Market Outlook 2024 | J.P. Morgan Research

Geopolitical risks also remain high, with two major conflicts currently ongoing and national elections soon taking place in 40 countries, including the U.S. As such, equity volatility is expected to generally trade higher in 2024 than in 2023, and the extent of the increase depends on the timing and severity of an eventual recession.

“While it is difficult to pin down the start date and depth of a recession ahead of time, we think it is a live risk for next year, even though investors are not pricing in this uncertainty consistently across geographies, styles and sectors yet,” Lakos-Bujas added.

From a regional perspective, the U.S. continues to command a quality premium over other markets, given its sector composition and cash-rich mega-cap stocks. 

Outside the U.S. and within international developed markets (DM), the outlook for U.K. equities is optimistic, given significant valuation support and favorable sector compositions. 

“Despite cheap valuation, we expect European equities to have a V-shaped path, ending the year relatively flat. On the other hand, Japan remains attractive with a potential pick-up in retail participation, strong balance sheets, improving shareholder focus, better consumer real income growth and a still supportive policy backdrop,” said Mislav Matejka, Head of Global Equity Strategy at J.P. Morgan. 

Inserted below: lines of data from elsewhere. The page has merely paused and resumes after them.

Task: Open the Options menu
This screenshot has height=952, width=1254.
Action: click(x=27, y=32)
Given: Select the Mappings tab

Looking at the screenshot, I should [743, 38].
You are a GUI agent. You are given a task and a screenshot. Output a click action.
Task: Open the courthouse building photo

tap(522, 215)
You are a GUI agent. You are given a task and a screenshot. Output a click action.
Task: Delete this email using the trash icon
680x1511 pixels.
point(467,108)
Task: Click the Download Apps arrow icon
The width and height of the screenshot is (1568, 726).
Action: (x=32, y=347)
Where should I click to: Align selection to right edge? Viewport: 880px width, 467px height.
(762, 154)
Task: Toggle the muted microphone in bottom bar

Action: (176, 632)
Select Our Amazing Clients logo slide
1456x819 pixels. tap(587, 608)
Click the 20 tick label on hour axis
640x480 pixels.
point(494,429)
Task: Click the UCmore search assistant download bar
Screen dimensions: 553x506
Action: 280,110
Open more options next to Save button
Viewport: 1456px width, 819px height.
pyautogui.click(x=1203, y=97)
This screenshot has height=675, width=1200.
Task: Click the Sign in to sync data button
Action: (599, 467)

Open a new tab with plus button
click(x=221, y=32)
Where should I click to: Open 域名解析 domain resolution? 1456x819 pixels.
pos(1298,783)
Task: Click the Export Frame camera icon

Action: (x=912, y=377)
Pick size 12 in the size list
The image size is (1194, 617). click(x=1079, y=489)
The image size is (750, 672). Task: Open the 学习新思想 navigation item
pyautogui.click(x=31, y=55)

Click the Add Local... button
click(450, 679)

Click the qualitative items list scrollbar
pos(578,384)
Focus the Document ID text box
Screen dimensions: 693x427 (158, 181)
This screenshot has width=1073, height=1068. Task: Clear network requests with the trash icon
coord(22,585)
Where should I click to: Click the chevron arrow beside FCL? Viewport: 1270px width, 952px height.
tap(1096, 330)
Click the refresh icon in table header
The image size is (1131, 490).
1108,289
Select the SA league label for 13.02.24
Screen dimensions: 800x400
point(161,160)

A bumpy start to the year is expected for emerging markets (EM) given high rates, geopolitical developments and lasting U.S. dollar strength. However, EM should become more attractive through 2024 on EM-DM growth divergence, demand for diversification away from the U.S. and low investor positioning.

For China, which has lagged meaningfully this year, there is the prospect of better performance if the growth momentum delivers on the upside and geopolitical risks stay contained.